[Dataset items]
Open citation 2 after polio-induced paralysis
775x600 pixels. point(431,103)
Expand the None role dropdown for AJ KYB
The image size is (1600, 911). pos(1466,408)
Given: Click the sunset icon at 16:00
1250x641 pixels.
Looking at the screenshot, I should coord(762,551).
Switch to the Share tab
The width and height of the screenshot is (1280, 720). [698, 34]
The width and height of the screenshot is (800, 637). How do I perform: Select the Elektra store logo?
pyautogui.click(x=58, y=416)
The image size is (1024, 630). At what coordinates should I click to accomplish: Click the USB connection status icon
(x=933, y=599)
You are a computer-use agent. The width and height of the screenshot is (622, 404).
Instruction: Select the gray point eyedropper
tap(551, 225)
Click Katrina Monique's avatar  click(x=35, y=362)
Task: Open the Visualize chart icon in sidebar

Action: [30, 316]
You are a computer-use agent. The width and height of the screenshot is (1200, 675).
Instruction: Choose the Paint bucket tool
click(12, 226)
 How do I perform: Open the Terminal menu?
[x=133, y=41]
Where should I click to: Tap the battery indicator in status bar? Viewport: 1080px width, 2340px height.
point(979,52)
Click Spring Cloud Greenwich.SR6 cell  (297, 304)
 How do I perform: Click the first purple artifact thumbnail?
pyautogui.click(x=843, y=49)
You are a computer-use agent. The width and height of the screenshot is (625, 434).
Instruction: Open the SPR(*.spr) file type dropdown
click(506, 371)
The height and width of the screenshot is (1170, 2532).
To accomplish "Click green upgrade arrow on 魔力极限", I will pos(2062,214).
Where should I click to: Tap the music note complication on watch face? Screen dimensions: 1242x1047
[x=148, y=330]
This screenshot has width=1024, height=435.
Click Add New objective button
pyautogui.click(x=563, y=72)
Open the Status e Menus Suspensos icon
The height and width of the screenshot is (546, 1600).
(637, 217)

**GIVEN REQUEST**
Reproduce every one of the entries above verbatim, keeping each line as it stands.

**SOLUTION TO THIS EXERCISE**
Open citation 2 after polio-induced paralysis
775x600 pixels. point(431,103)
Expand the None role dropdown for AJ KYB
The image size is (1600, 911). pos(1466,408)
Given: Click the sunset icon at 16:00
1250x641 pixels.
Looking at the screenshot, I should coord(762,551).
Switch to the Share tab
The width and height of the screenshot is (1280, 720). [698, 34]
The width and height of the screenshot is (800, 637). How do I perform: Select the Elektra store logo?
pyautogui.click(x=58, y=416)
The image size is (1024, 630). At what coordinates should I click to accomplish: Click the USB connection status icon
(x=933, y=599)
You are a computer-use agent. The width and height of the screenshot is (622, 404).
Instruction: Select the gray point eyedropper
tap(551, 225)
Click Katrina Monique's avatar  click(x=35, y=362)
Task: Open the Visualize chart icon in sidebar

Action: [30, 316]
You are a computer-use agent. The width and height of the screenshot is (1200, 675).
Instruction: Choose the Paint bucket tool
click(12, 226)
 How do I perform: Open the Terminal menu?
[x=133, y=41]
Where should I click to: Tap the battery indicator in status bar? Viewport: 1080px width, 2340px height.
point(979,52)
Click Spring Cloud Greenwich.SR6 cell  (297, 304)
 How do I perform: Click the first purple artifact thumbnail?
pyautogui.click(x=843, y=49)
You are a computer-use agent. The width and height of the screenshot is (625, 434).
Instruction: Open the SPR(*.spr) file type dropdown
click(506, 371)
The height and width of the screenshot is (1170, 2532).
To accomplish "Click green upgrade arrow on 魔力极限", I will pos(2062,214).
Where should I click to: Tap the music note complication on watch face? Screen dimensions: 1242x1047
[x=148, y=330]
This screenshot has width=1024, height=435.
Click Add New objective button
pyautogui.click(x=563, y=72)
Open the Status e Menus Suspensos icon
The height and width of the screenshot is (546, 1600).
(637, 217)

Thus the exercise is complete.